Terdengar alunan musik klasik milik Tchaikovsky, Symphony No. 6 in B Minor di seluruh ruangan membuat suasana jadi jauh lebih intens daripada romantis.

"Ald ... sejak kapan kamu menyukai Tchaikovsky?" tanya Rei dengan kening mengernyit. Aldrich tersenyum dan mengangkat gelasnya.

"Sudah lama aku menyukai musik klasik. Dulu aku sering mendengarkan Andy bermain melody Fur Elise karya Beethoven. Kami bahkan pernah mengolaborasikannya dengan musik Rock ... sebagai percobaan," jawab Aldrich sambil tersenyum. Rei pun ikut tersenyum.

"Kalau begitu, aku butuh kamu untuk pembuatan album baru The Heaten, drummer mereka ... aku kurang suka," ujar Rei lagi sambil ikut meminum wine yang dihidangkan untuknya.

"Aku hanya menggebuk drum untuk hobi."

"Lakukan hobi itu untukku sekali lagi," pinta Rei dan Aldrich hanya bisa menangguk pasrah sampai Jupiter datang dan ikut duduk.

"Aku coba memastikan dengan mencari nama Jewel Belgenza di daftar penduduk," ujar Jupiter setelah meletakkan serbet di pangkuannya.

"Lalu? Aku yakin kamu pasti gila?" sindir Aldrich dengan senyuman sinisnya seperti biasa.

"Ayolah, apa yang tak bisa didapatkan oleh Jupiter Zerdoun King? Tidak ada!" sahut Jupiter membual dengan sombongnya.

"Aku melakukan itu agar Rei tak dituntut jika saja pemilik nama asli Jewel kembali ..." Rei terpaku pada Jupiter. Ia tak bisa memungkiri jika jantungnya agak berdetak kencang.

"Jewel Belgenza dilaporkan meninggal 14 tahun yang lalu oleh seorang petani. Mayatnya ditemukan di sungai dan ada laporan polisi tentang itu," sambung Jupiter lagi. Rei jadi makin mengernyitkan keningnya. Sementara wajah tersenyum Aldrich berubah dan ia melirik pada Rei.

"Itu artinya kamu bebas memakai nama dan identitas Jewel untuk gadis yang kamu tiduri itu. Dia tidak akan kembali." Jupiter menaikkan gelasnya setelah memberitahukan informasi yang ia dapatkan. Rei benar-benar terlihat aneh sekarang. Ia jadi terpaku dan terbersit rasa kecewa yang luar biasa. Selama bertahun-tahun ia pernah berharap akan bertemu dengan Jewel lagi.

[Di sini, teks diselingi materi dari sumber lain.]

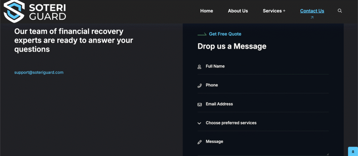Focus the Full Name input field
Screen dimensions: 358x156
tap(266, 66)

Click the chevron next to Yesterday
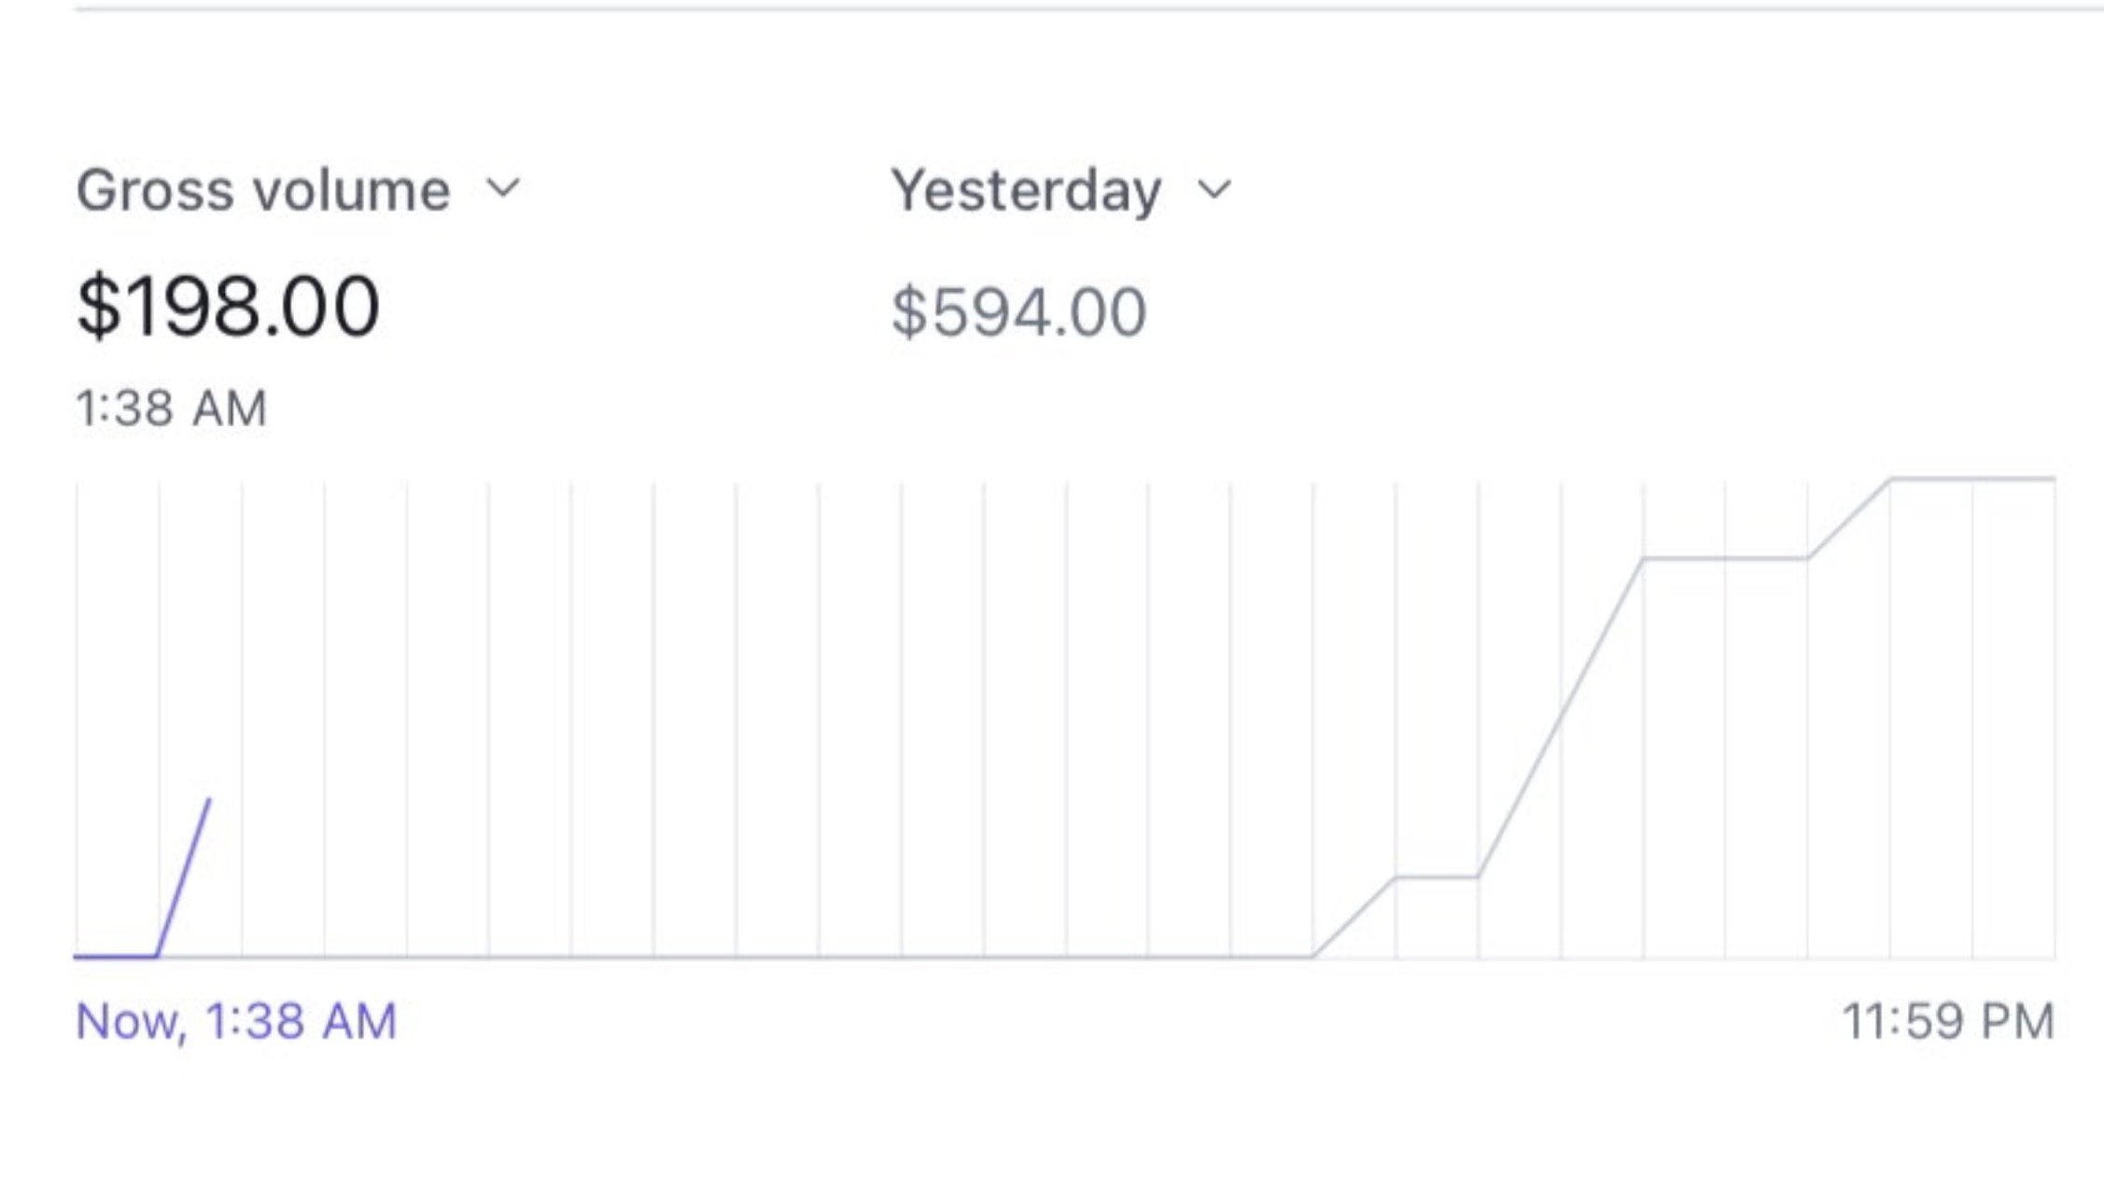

Dan entah mengapa nama Jewel terlintas di kepalanya begitu ia harus meletakkan nama seseorang di perjanjian pranikah itu. Kini semuanya hanya tinggal nama.

"Kamu baik-baik saja?" tanya Aldrich sedikit mengejutkan Rei yang terdiam cukup lama. Rei mengangguk dan tersenyum pelan, ia kemudian memulai makan malam tanpa bicara apa pun sama sekali.

"Bagaimana dengan Cass?" Aldrich mencoba iseng bertanya pada Jupiter. Rei tak mengangkat wajahnya dan hanya mendengar.

"Hilang ... tidak ada laporan kematian soal Cassidy Belgenza. Hanya ada Jewel." Aldrich mengangguk pelan dan ikut memotong makan malamnya perlahan.

"Ngomong-ngomong, memangnya Jewel ditemukan dimana?" Aldrich masih bertanya dengan santainya.

"Uh ... " Jupiter tampak mengingat sesaat.

"Kalau tidak salah namanya ... Crawford county, Pennsylvania!" jawab Jupiter cepat dan mengangguk. Seketika Rei berhenti makan dan wajahnya terangkat melihat pada Jupiter yang berhadapan dengannya.

"Apa katamu?"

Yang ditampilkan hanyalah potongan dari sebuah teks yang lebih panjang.